第3話 初日 夕刻

 商店街が活気に満ちていた。

 砂利道の車道をツンと鼻をつく排気煙を撒き散らしながら、3輪トラックが往来している。野菜を荷台に満載していた。

 昔のアルバムを捲るように、温かな想いに満たされながら通りを歩いていた。夢だというのに、匂いまで甦ってきている。

 漆喰造りの構えの店は鰻屋で、蒲焼きの芳香が漂っている。お隣は餡まんという暖簾を掛け、蒸篭で饅頭を膨らせている。真向かいの魚屋さんは裸電球のもとで、威勢のいい掛け声をあげている。この通りの角をひょいと覗くと、造り酒屋と醤油の醸造所がある。甘い香りが鼻腔を楽しませてくれる。

 背後から小走りに走ってくる重圧を感じて、道を譲ったらそれは父の後ろ姿だった。急逝した父が今や白髪もなく、小太りの身体を弾ませて金物屋のなかに駆け込んでいった。そしてそこが私の生来の家だった。

 靴先がその家に向かったが、何とか耐えた。まだその機ではない。

 その金物屋のお隣は床屋だった。

 姉妹とも思えない容姿の、背がしゃんと伸びた、ふたりの老婆が営んでいた。その家屋は商店街のなかでも殊更古びたもので、黴臭く木戸のなかは土間が続いていた。その土間には未だに竈門が築かれており、鉄釜と薪で炊飯していた。

 幼い頃の私は、そのお米のお握りが大層お気に入りで、よく遊びに行ってはおねだりした。彼女たちは年老いても気品のある態度で、塩をふったお握りを手渡してくれた。しかし私の祖母は、この家に出入りすると決まって説教をしてきたものだ。

 だからこそそのおにぎりには禁断の風味が混じって、格別なものに感じたのかも知れなかった。


 夕食には居酒屋割烹に行った。

 ぴしりと糊の利いた板前姿の主人がいて、思わず声を掛けそうになった。そこで思い止まった。その主人の今の姿は、記憶よりもかなり若く、まだ板場を任されてはいない気配がした。包丁を振るっているのは、大柄で年嵩の板前で、顔つきが相似系で父親だろうと思った。彼はその大柄の板前、つまり大将の視線を常に追いながら愛想笑いをしていて、まだ代替わりしていないと踏んだ。

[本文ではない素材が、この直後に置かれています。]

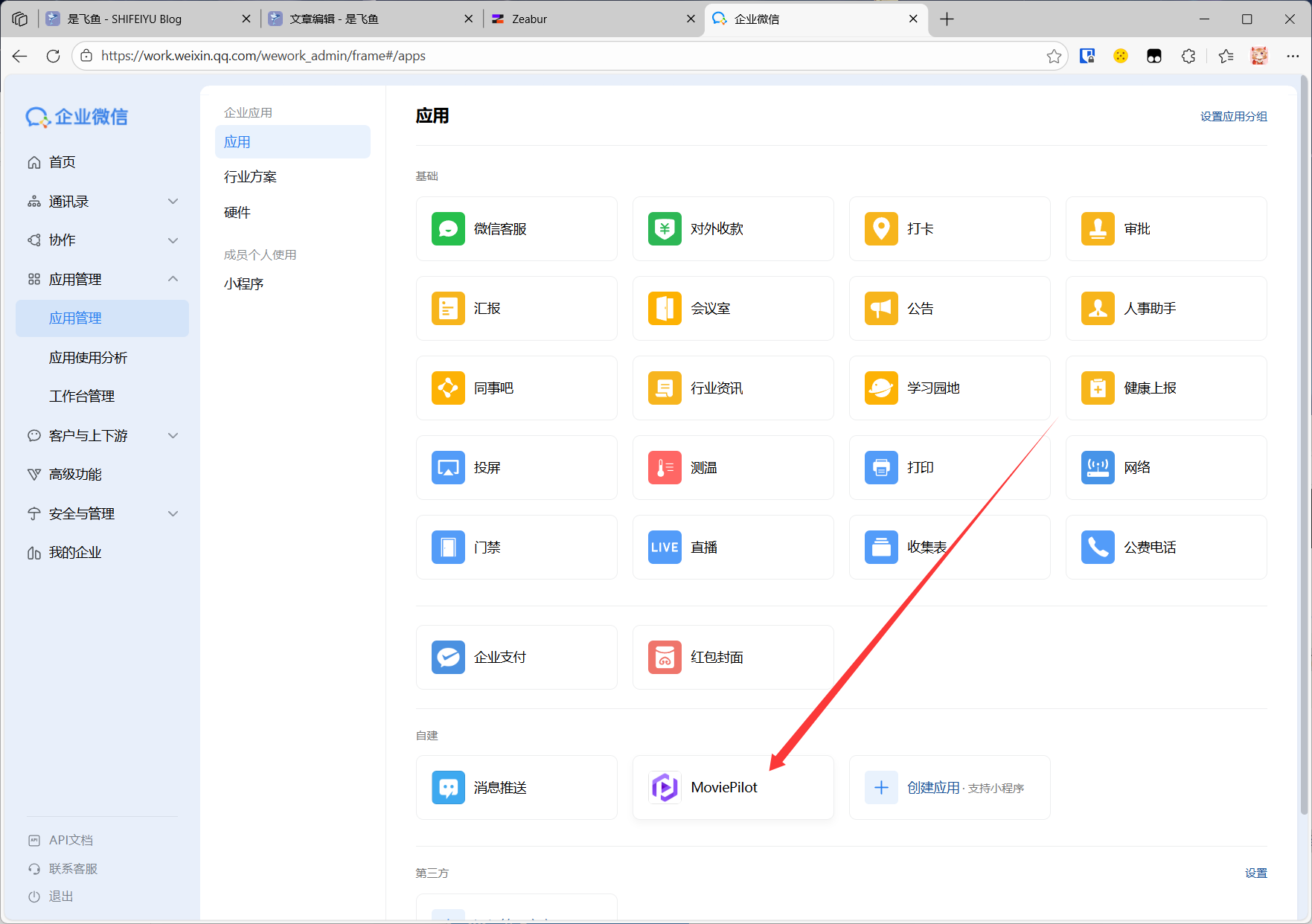
Task: Select 行业方案 in the submenu
Action: pyautogui.click(x=250, y=176)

 私は自分の財布を盗み見て「親子丼を」と注文した。ポイントで両替した残金は大した額ではなかった。カウンターに5席、奥の座敷はどちらかも満席で、酔客のたがが外れた笑い声が渦を巻いていた。

「お客さん、東京の人?」と声を掛けながら、将来の主人が丼を差し出して、脇に茶碗蒸しと赤だしを給仕してくれた。

「いや、関西やけど」

「関西の人も垢抜けていて。そんなスーツは見たことないです」

「いやあ、地元はここですから。向こうに行けば皆こんなものです」

 丼の蓋を開けると懐かしい匂いがした。

 湯気の底に半熟卵に包まれた具が光っていた、その上に三つ葉と刻み海苔を散らしてあるのが、この店流でそれは父の代からなのだと思った。実家で残業の日に店屋物を取るときは、いつもこれを食べていた。

 夕刻にすれ違った父を思い出す。汗染みの付いたシャツを見るのも何十年ぶりだろうか。

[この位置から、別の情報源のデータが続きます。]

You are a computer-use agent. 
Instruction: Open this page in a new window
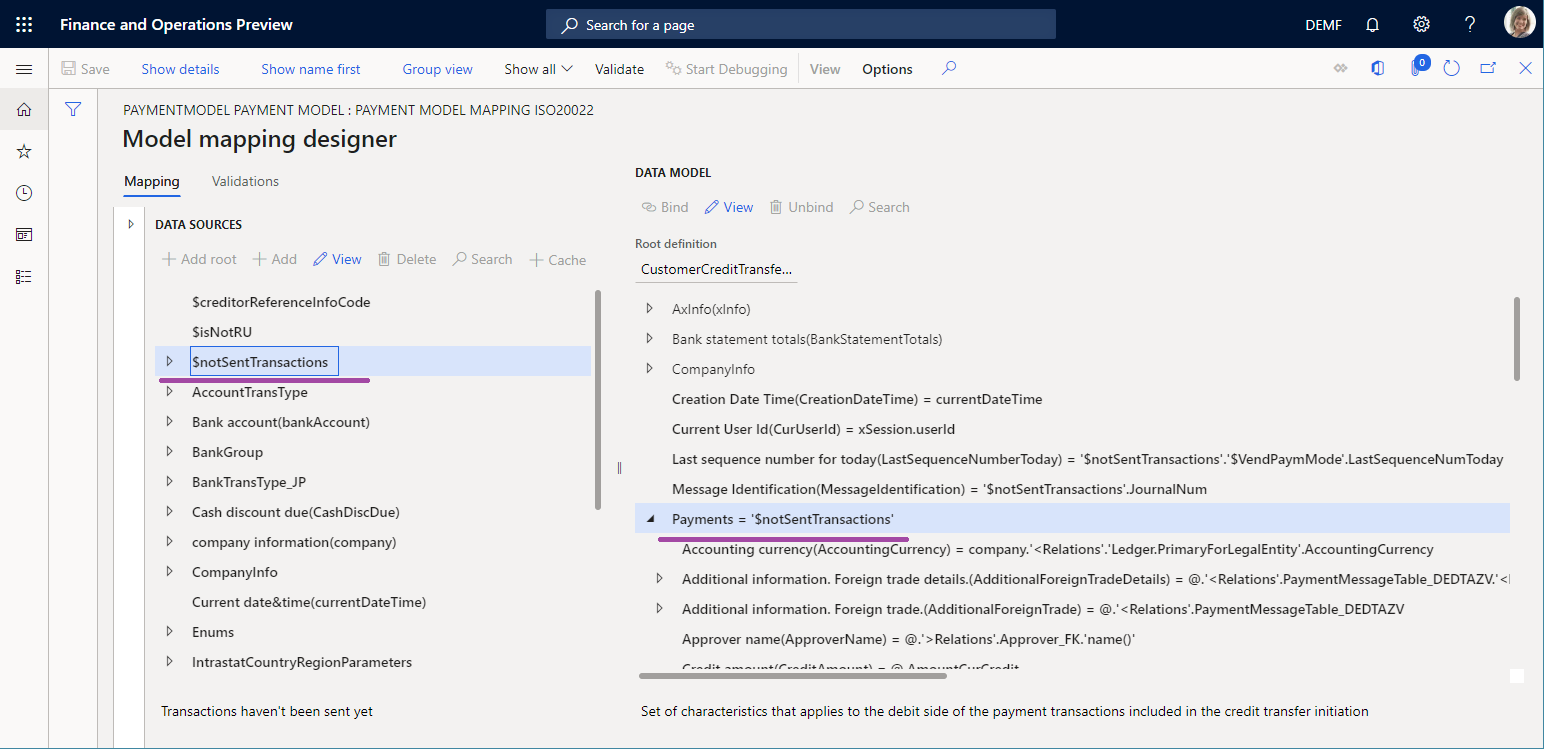pos(1488,68)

「それはそうと、あの金物屋さんに昼間寄ったんだけど。あそこのお内儀さんにね。随分と良くしてくれたから、お土産を渡そうとしたら姿が見えなくて。何かご病気でしょうか?」と嘘をついた。

 彼は「へっ」と口にしていい澱んだ。それから小声で一気に言った。

「確かにうちの道具もあちらでご都合頂いたのですが。言い難いんですが、あの方はご実家に戻られたかと聞いております」

「ご実家ですか・・」

「お店に言付けてはいかがでしょうでしょうか」

「それが帯留めでね。そんな事情なら言付けするのも剣呑だな。気に入りそうなのを探したんだけど、誰かお内儀と仲の良いひとをご存じでしょうか」

 彼は背後の大将の目を気にして、「さあ」とかぶりを振った。